$$\frac{1}{2\pi i} \int_{c-i\infty}^{c+i\infty} e^{su}\;\frac{\text{d}s}{s} = \begin{cases}0 &\text{ if } u<0\\ \frac 12 &\text{ if } u=0\\ 1 &\text{ if } u>0\end{cases}$$
for $c>0$.
We will apply this to calculate the area of the triangle
$$T(N) := \left\{(x,y)\in \mathbb R_{\ge 0} : ax+by\le N\right\}$$
with $(a,b)=1$. This area is given by
\begin{align*}&\int_{x,y\ge 0} \mathbf{1}_{N-ax-by\ge 0} \;\text{d}x\;\text{d}y\\=&\int_{x,y\ge 0} \frac 1{2\pi i} \int_{s=c-i\infty}^{c+i\infty} e^{s(N-ax-by)}\;\frac{\text{d}s}s \;\text{d}x\;\text{d}y\\=&\frac 1{2\pi i} \int_{s=c-i\infty}^{c+i\infty} \left(\int_{x\ge 0} e^{-asx}\;\text{d}x\right) \left(\int_{y\ge 0} e^{-bsy}\;\text{d}y\right) \frac{e^{sN}}{s}\;\text{d}s\\=&\frac{1}{ab}\cdot \frac{1}{2\pi i} \int_{s=c-i\infty}^{c+i\infty} \frac{e^{sN}}{s^3}\;\text{d}s\end{align*}
by the above mentioned trick.
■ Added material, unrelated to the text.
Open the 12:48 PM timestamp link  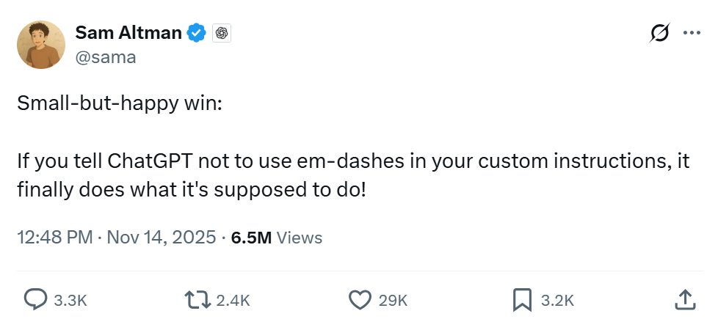point(54,238)
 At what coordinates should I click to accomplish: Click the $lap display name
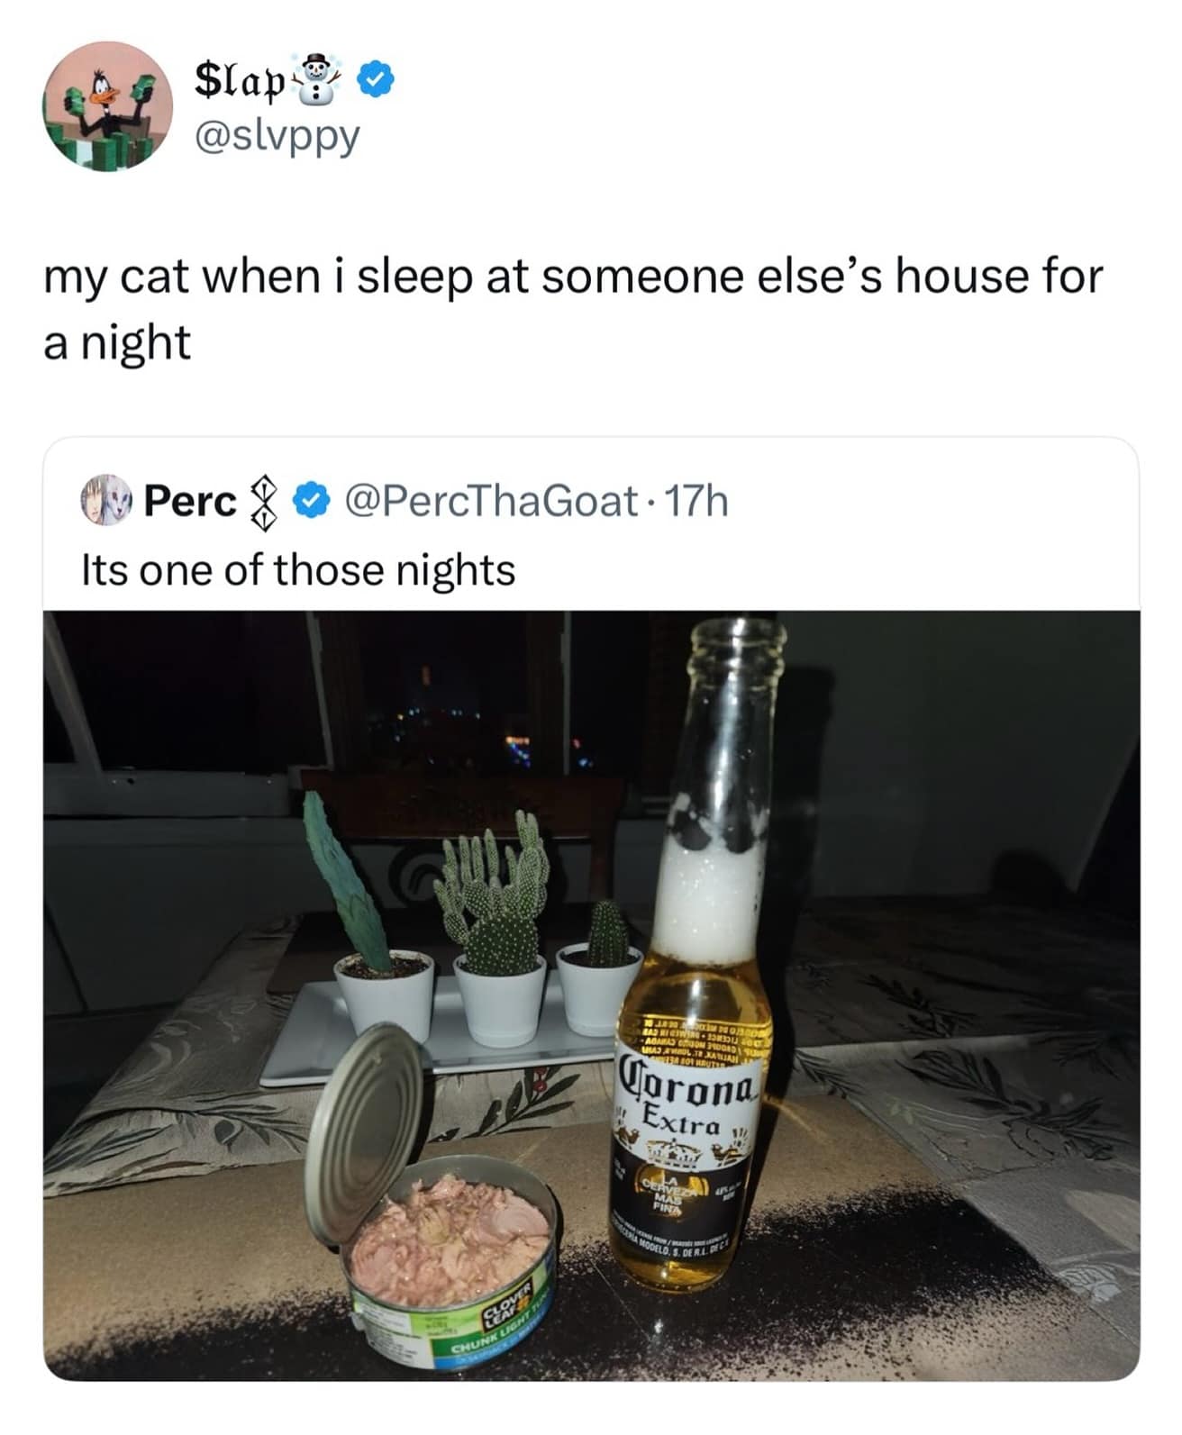[239, 83]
Notice that the integral with $N-ax-by=0$ is zero, and hence was ignored.
Now, moving the
contour far to the left we pick up the residue from the pole of order $3$ at $s=0$ and hence the area comes out to be
$$\frac{1}{ab}\cdot \frac{N^2}{2} = \frac{N^2}{2ab}$$
which matches with the area calculated by other known methods!
Acknowledgement : I learnt this from lectures by Prof. Andrew Granville for the course Distribution of Prime Numbers.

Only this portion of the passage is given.